## PASSAGE
******************************

Skip to content

Convoy rolls on toward Ottawa and driving on the moon: In The News for Jan. 28

In The News is a roundup of stories from The Canadian Press designed to kickstart your day. Here is what's on the radar of our editors for the morning of Jan. 28 ... What we are watching in Canada ...

In The News is a roundup of stories from The Canadian Press designed to kickstart your day. Here is what's on the radar of our editors for the morning of Jan. 28 ...

What we are watching in Canada ...

OTTAWA — The first trucks in a massive national convoy that was organized to protest the federal government's COVID-19 vaccine mandate for cross-border drivers are due to arrive in Ottawa today.

The convoy has been gaining participants and supporters as it rolls across the country from all directions for a weekend rally in the capital.

In Toronto Thursday crowds of people lined part of the route, waving Canadian flags and holding up signs denouncing the vaccine mandate as they cheered the truckers on.

Some with extreme, far-right views have latched onto the protest, which has been condemned by the Canadian Trucking Alliance.

******************************

## EXERCISE
Continue the news roundup about the trucker convoy heading to Ottawa from the point where it stops.

## EXTRACTED MATERIAL
******************************

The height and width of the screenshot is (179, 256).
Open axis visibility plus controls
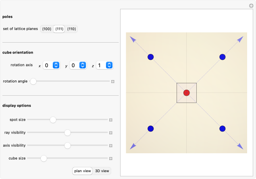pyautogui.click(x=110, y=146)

******************************

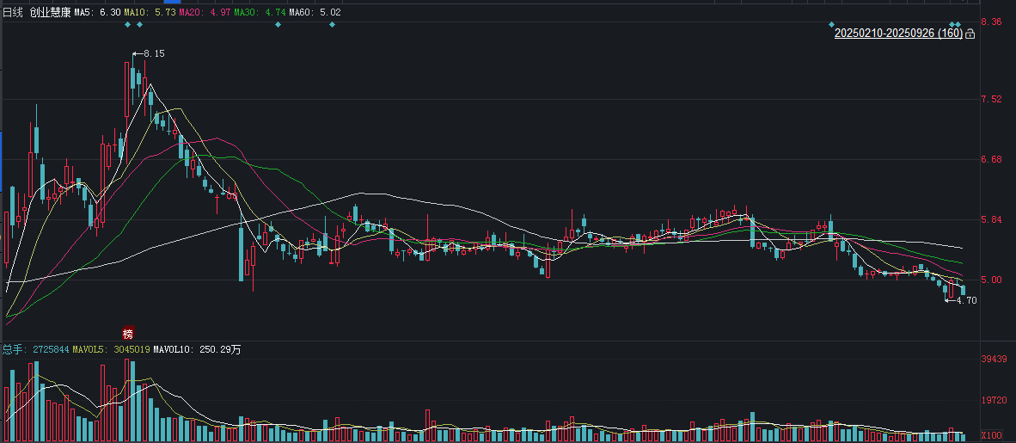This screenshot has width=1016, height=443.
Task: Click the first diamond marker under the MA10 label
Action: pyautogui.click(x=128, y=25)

******************************

## ANSWER BELOW
Many truckers have posted on social media they are continuing to do their jobs and that the convoy doesn't speak for them.

Public Safety Minister Marco Mendicino has warned people not to dismiss the protesters as simple freedom fighters, saying nobody wants to see the Parliament Hill demonstration descend into anti-government violence.

Conservative Leader Erin O'Toole said Thursday that he would meet with some of the truckers, adding that he and his MP's have long stood against the vaccine mandate they now face. But he also denounced those involved in the convoy who are espousing racist and extremist ideas.

Meanwhile, police in Ottawa stressed they would not tolerate any criminal behaviour as they made plans to deal with as many as 2,000 demonstrators on Saturday.


Also this ...

A number of provinces are tweaking their public health protocols to ease restrictions as COVID-19 hospitalizations continue to show signs of stabilizing.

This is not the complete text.